In gentrified Brooklyn and other hipster enclaves, kale is the leafy green of choice. In the southern United States, collard greens rule. In the West Indies, callaloo is king.
This delicious, nutritious vegetable not only has a fun name, but it also has a rich, earthy taste that can be sautéed and eaten on its own or added to soups, stews and curries. Across the Caribbean, India, Africa and South East Asia, it is eaten much like spinach. Unlike spinach however, callaloo is not always easy to find in North America outside of cities with large ethnic populations.

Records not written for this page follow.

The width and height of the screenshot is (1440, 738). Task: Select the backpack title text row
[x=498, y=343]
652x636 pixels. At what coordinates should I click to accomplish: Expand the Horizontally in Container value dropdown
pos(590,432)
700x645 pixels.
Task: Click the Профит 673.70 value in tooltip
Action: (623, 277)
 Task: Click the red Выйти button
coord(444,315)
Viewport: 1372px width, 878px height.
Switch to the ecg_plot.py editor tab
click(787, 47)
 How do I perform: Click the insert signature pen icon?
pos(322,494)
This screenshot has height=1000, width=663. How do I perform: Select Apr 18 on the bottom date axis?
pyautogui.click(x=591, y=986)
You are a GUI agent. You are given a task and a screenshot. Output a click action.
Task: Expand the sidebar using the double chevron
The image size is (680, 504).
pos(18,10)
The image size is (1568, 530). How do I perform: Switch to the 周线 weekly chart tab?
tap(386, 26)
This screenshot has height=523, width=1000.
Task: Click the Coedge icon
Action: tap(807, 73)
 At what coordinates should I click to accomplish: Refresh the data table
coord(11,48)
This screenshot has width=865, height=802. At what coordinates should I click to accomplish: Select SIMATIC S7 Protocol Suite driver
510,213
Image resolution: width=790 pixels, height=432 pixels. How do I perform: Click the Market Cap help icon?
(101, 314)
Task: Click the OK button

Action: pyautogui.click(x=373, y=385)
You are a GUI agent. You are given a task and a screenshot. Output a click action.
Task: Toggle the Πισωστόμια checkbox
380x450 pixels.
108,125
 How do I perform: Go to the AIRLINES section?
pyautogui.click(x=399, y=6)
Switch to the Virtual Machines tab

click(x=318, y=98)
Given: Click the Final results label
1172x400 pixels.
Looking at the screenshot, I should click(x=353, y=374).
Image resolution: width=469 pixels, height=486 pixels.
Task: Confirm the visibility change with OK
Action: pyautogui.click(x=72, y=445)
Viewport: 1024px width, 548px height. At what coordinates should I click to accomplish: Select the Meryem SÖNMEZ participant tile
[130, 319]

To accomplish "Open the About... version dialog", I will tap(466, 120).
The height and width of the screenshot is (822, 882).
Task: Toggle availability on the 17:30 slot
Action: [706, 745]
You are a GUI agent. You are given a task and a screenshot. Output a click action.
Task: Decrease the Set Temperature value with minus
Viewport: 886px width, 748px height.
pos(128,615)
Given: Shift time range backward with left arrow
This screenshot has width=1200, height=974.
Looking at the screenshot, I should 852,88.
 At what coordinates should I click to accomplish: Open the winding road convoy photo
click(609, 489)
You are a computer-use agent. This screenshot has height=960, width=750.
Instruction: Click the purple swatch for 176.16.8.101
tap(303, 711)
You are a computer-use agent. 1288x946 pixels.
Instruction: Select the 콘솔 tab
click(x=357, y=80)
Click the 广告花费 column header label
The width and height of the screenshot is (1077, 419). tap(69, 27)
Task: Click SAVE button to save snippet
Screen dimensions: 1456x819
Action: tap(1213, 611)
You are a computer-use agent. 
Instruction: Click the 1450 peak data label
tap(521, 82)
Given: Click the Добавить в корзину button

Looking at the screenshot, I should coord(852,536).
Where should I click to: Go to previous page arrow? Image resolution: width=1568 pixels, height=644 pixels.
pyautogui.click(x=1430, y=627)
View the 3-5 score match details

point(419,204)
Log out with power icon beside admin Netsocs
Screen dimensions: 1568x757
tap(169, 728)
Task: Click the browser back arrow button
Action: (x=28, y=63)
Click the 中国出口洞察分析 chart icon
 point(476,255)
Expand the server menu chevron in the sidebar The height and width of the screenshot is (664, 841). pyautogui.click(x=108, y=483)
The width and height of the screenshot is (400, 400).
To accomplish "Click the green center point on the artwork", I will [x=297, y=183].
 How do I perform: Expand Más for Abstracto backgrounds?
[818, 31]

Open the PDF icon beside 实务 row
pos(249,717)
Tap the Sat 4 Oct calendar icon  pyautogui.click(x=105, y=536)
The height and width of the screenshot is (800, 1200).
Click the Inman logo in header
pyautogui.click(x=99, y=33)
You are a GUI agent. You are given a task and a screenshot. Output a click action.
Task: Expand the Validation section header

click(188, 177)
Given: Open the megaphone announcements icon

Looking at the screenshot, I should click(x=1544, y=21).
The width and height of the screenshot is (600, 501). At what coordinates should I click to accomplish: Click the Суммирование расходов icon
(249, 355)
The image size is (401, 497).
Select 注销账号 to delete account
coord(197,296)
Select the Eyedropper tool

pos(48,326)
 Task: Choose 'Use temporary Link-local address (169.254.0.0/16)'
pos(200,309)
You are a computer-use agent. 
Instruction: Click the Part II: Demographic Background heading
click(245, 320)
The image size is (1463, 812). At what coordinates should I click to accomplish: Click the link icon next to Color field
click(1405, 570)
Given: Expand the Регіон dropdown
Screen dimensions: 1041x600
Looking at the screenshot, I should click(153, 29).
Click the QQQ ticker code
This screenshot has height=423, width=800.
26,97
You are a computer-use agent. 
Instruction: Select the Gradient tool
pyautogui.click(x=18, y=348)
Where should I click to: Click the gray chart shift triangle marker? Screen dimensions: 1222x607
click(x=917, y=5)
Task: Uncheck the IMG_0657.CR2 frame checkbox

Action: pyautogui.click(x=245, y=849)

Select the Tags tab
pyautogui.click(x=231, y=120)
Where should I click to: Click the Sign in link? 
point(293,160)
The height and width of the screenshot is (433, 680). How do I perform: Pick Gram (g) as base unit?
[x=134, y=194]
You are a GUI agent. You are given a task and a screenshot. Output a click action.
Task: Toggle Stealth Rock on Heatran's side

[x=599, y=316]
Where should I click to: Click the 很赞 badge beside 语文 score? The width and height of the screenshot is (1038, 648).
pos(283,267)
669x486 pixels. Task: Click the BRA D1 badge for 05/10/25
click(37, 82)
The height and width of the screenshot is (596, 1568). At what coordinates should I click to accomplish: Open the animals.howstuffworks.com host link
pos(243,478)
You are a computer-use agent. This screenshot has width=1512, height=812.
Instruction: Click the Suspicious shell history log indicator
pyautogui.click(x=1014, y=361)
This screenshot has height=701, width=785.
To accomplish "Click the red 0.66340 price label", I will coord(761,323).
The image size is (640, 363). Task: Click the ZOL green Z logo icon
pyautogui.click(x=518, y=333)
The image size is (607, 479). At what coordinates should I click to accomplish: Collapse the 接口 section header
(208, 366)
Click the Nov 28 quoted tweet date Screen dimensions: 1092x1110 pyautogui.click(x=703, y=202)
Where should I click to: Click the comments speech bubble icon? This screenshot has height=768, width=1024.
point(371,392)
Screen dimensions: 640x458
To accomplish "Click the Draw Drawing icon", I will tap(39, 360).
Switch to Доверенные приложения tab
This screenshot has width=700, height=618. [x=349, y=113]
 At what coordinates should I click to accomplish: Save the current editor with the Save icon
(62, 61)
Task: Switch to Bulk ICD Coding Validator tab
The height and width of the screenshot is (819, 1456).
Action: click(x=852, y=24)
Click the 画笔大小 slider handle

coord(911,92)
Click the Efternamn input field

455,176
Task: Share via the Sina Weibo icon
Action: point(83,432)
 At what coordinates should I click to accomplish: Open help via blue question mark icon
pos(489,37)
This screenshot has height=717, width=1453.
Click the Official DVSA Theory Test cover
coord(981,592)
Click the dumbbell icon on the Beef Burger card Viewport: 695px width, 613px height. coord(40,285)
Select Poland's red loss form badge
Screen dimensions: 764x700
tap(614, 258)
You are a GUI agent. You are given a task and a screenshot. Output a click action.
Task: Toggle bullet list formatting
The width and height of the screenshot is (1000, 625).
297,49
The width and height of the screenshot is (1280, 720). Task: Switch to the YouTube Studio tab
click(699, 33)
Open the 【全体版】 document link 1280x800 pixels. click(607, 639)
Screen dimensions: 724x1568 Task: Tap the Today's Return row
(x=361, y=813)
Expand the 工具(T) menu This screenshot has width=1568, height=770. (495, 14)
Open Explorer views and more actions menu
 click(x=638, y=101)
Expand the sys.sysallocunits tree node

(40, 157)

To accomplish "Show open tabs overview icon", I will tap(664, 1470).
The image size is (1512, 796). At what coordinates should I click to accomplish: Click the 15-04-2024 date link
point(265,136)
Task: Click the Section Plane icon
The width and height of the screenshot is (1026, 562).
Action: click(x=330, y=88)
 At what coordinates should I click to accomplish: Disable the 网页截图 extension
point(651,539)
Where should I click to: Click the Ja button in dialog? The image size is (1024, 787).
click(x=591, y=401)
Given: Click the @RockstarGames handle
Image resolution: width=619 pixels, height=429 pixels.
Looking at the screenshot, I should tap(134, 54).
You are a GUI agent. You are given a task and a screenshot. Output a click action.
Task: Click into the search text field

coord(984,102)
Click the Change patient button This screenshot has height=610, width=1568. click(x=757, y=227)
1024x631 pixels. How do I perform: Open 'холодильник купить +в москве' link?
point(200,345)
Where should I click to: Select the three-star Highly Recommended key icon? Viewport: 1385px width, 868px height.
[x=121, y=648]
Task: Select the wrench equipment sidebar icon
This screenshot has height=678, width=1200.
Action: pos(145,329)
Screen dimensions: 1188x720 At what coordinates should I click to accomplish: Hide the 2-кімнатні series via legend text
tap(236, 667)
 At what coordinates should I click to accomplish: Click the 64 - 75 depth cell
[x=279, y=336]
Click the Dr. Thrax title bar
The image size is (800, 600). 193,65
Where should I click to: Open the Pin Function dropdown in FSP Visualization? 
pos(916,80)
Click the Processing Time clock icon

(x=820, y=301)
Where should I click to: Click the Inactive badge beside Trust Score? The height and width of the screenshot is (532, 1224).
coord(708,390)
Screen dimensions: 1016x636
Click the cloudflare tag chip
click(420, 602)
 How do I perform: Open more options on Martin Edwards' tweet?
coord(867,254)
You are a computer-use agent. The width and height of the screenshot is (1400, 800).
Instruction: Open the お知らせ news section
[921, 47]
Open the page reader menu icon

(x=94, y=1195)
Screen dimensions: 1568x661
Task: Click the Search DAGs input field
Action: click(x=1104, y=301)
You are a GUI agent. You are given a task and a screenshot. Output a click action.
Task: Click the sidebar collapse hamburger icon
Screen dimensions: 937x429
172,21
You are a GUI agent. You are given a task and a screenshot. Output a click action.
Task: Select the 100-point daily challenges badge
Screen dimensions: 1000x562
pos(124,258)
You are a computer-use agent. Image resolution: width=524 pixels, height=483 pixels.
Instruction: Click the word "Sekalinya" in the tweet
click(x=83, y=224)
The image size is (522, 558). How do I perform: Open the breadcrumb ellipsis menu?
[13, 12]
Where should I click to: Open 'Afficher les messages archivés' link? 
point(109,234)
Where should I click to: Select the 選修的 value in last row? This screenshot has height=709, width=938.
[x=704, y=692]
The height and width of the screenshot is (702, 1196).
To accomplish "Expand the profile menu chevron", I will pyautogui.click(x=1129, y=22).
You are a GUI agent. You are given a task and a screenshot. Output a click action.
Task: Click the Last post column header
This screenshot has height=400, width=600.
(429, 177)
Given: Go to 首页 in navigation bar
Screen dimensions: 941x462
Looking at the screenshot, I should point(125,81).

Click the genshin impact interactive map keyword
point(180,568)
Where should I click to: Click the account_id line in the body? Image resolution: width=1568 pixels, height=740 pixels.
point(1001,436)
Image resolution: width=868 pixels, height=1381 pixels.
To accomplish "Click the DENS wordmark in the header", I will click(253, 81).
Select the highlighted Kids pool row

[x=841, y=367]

The good news is that, if your local market is callaloo-deficient, it is super-simple to cultivate and will be ready to harvest in practically no time.
“It’s the easiest thing in the world to grow,” says Brenda Thompson-Duchene, who runs a non-profit that manages five community gardens and a farmer’s market in Brownsville, Brooklyn. “The seeds spread easily and once you’ve planted it you will never have a lack of it.”
Also known as edible leaf amaranth, callaloo grows well in most soils. It requires full sun and moist soil when the seeds are germinating, and will reach maturity in about 30-40 days. If you are in a rush, pick the young leaves and use them as micro-salad greens. Otherwise, harvest them as soon as they are fully grown (about 3-5 inches) as the plant does tend to bolt quickly.
Thompson-Duchene, who came to New York from Aruba more than 50 years ago, started the community gardens because there was no access to fresh produce in the neighbourhood where she lived. “We started growing stuff to have a farmers’ market, for the community to have fresh produce,” she says. “
In the Caribbean, Thompson-Duchene says everyone eats callaloo. “It is easy to cook in so many ways. Do it with fish, beef, chicken. Sautée it down, cook it in your meat, juice it… It’s easy!”
Callaloo soup – also known as pepperpot – is a prominent feature of Caribbean cuisine. The leaves are stripped from the stalks, chopped and then stewed with onions, garlic, tomatoes, beef and kidney beans.
Despite a cool start to this year’s growing season, Thompson-Duchene is already harvesting callaloo in abundance. She says the crop grows well in cooler weather and in her case, she didn’t even have to plant it: It self-seeded from last year’s garden.
- Large bunch callaloo leaves
- 1-2 tablespoons olive oil
- 1 onion, chopped
- 3 scallions, chopped
- 1 sprig fresh thyme
- 1/2 teaspoon salt
- 1/2 teaspoon freshly ground black pepper
- 1/3 cup water
Pull the leaves and small branches off the main stem and soak in cold water. Rinse a few times, until the water is clear and the leaves are clean.
Finely chop the leaves and set aside.
In a medium skillet, sautée onions and scallions over medium heat until soft. Add the callaloo leaves, thyme, salt and pepper. Stir together for a few minutes, then add water. Cover and cook over medium heat until the stems are tender, about 8 minutes.